[Data excerpts]
***
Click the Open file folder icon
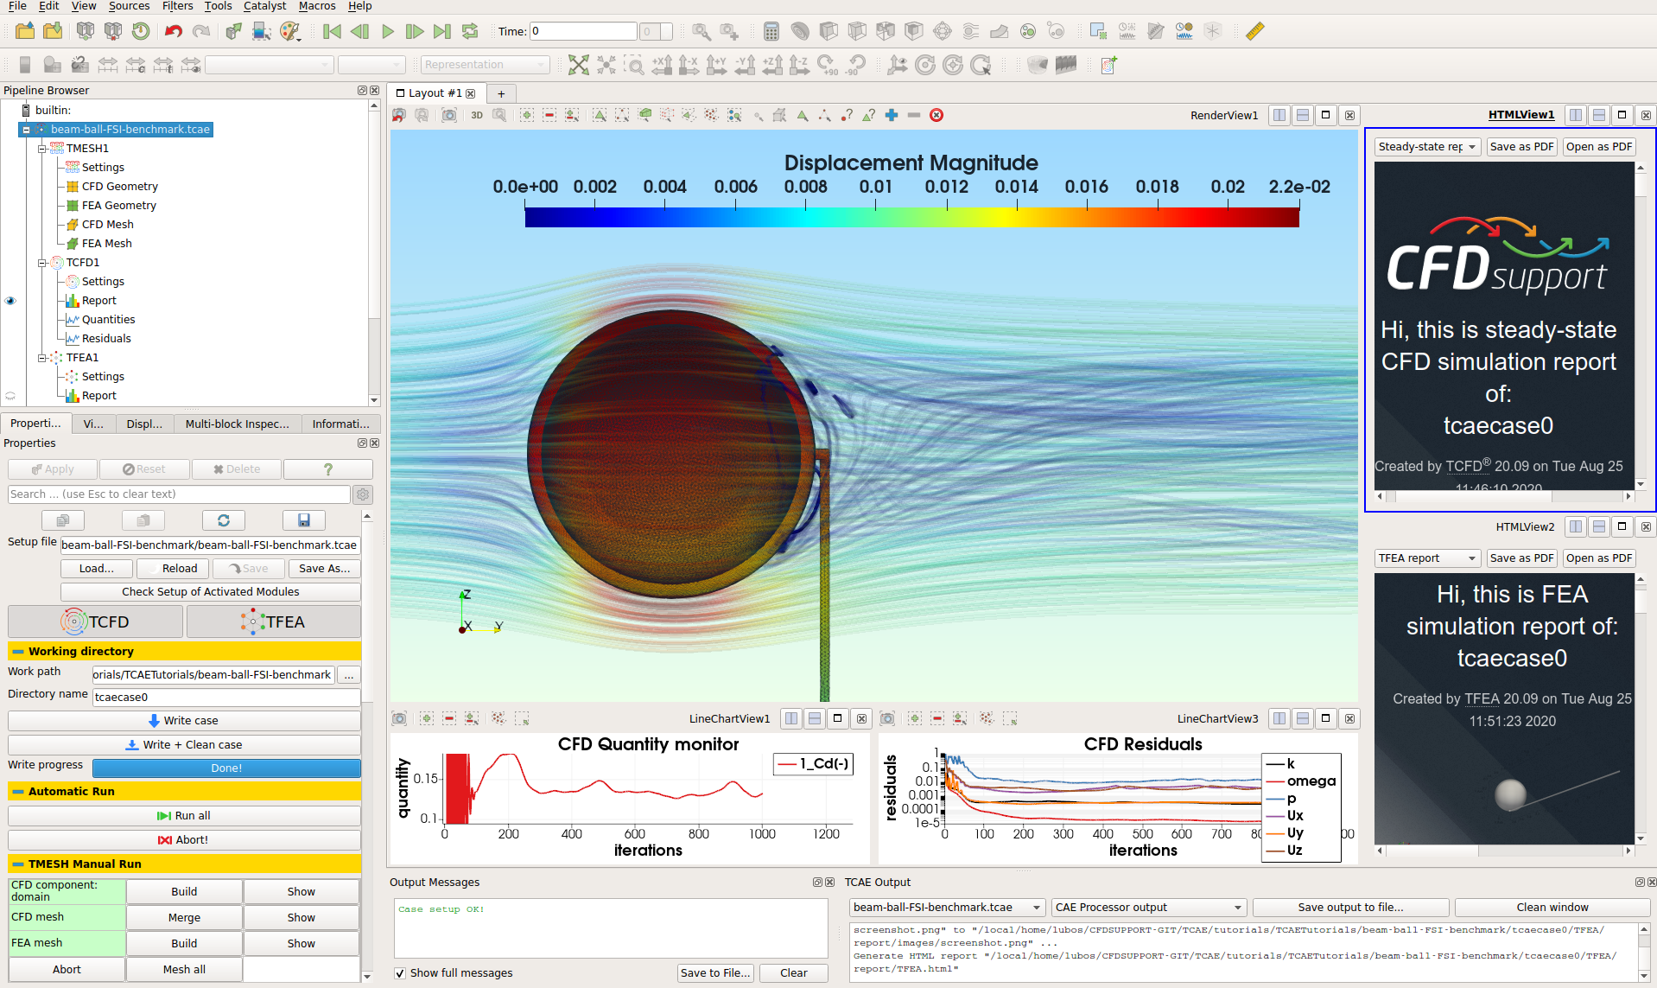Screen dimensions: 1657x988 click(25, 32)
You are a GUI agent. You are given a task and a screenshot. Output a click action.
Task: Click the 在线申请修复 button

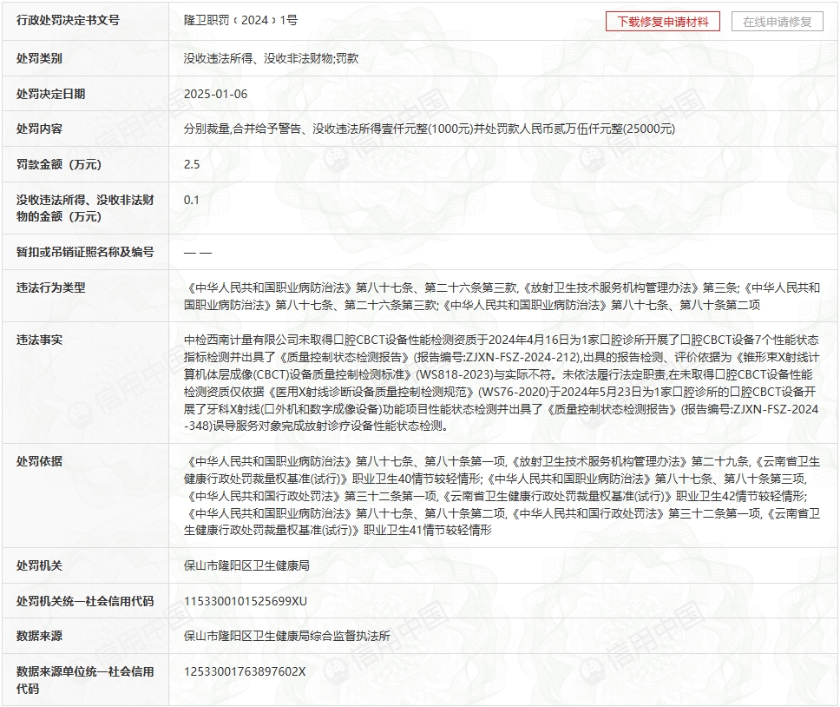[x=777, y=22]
***
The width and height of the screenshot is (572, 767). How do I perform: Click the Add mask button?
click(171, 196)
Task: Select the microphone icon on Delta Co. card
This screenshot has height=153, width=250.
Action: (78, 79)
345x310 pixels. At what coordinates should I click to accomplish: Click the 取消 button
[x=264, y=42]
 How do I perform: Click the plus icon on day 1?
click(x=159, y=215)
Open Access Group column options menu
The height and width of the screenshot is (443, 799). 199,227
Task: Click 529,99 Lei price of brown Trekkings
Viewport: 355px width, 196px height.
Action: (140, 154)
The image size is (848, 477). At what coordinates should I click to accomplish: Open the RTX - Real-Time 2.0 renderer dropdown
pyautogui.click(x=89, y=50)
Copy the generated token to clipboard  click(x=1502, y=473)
***
**Exercise**
Your answer should be the lines above, from the line containing "345x310 pixels. At" up to and including the line containing "Copy the generated", reproduced exactly and with nothing else.

**Task response**
345x310 pixels. At what coordinates should I click to accomplish: Click the 取消 button
[x=264, y=42]
 How do I perform: Click the plus icon on day 1?
click(x=159, y=215)
Open Access Group column options menu
The height and width of the screenshot is (443, 799). 199,227
Task: Click 529,99 Lei price of brown Trekkings
Viewport: 355px width, 196px height.
Action: (140, 154)
The image size is (848, 477). At what coordinates should I click to accomplish: Open the RTX - Real-Time 2.0 renderer dropdown
pyautogui.click(x=89, y=50)
Copy the generated token to clipboard  click(x=1502, y=473)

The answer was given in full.